Saturday, December 31, 2011

Christmas in the Sand (December 23, 2010)


It still gets me.  I’m still overwhelmed.  I cannot remember the days before I knew the story, and even now the details seem as though they ought to be mundane, they are so familiar.  And yet they are not.  They’re ridiculous.  Amazing.  Brilliant.  Unbelievable. Breath-taking.

Forgive me for my incredulity.  Perhaps the Christmas story sits in its usual December place with you.  Perhaps shepherds and angels and the star waft through the cracks in your hurried soul like the comforting scent of spiced apple cider or gingerbread.  They are the shadows of home that rise up this time of year, the “Christmas Spirit” one is generally expected to feel and share.  It’s a well-worn story, one that has perhaps grown soft and a little threadbare in your mind, like your favorite pair of slippers or long lost childhood teddy.
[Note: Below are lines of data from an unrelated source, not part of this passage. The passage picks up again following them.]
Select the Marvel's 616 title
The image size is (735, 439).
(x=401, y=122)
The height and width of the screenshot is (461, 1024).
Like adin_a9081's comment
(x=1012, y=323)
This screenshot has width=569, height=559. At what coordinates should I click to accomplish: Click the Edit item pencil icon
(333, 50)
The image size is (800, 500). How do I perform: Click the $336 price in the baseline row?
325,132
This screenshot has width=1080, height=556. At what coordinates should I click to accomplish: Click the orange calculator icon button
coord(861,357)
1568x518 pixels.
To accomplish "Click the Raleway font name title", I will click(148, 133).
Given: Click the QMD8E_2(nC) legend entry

Perhaps it would gently lap around the edges of my mind, too, summoned by white lights and French horns, fresh-falling snow and children’s choirs, if not for the fact that lately I’ve been reading through the book of Deuteronomy.  For those unfamiliar with Scripture, it’s about as far away from the Christmas story as you can get.  Where Matthew and Luke offer cold crisp nights filled with angelic choruses and green pastures of shepherds and their sheep, Deuteronomy practically has sand spilling from the pages, every word dry and nuanced in thirsty shades of brown and yellow.  It re-caps the story of Moses and the Israelites after the great Red Sea parting and dramatic escape from Egypt.  
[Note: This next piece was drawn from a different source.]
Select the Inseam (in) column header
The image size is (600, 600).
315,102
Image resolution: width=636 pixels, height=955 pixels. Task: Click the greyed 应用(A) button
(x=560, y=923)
What should have been an equally dramatic and subsequent conquering of the Promised Land instead turned into forty years of frustration.  A lack of faith on the Israelites’ part resulted in an opportunity for them to re-think their allegiance: would they depend on themselves, or depend on God? He gave them forty years in a desert to figure it out.

In the meantime, He took care of them.  He gave them food and water and guidelines for behavior.  He spent a lot of time with Moses, discussing matters of state and matters of faith.  He laid out the blueprints for both, avoiding generalizations (“be good”) and dealing in specifics (“Do not take advantage of a hired man who is poor and needy, whether he is a brother Israelite or an alien living in one of your towns.  Pay him his wages each day before sunset” Deut. 24:14-15).  God’s laws were firm, but fair - no one could be sentenced to death for accidental manslaughter,  all debts were forgiven every 50 years, a cloak taken as collateral on a loan must be returned each night to its owner so the cold night air didn’t prevent a good night’s sleep.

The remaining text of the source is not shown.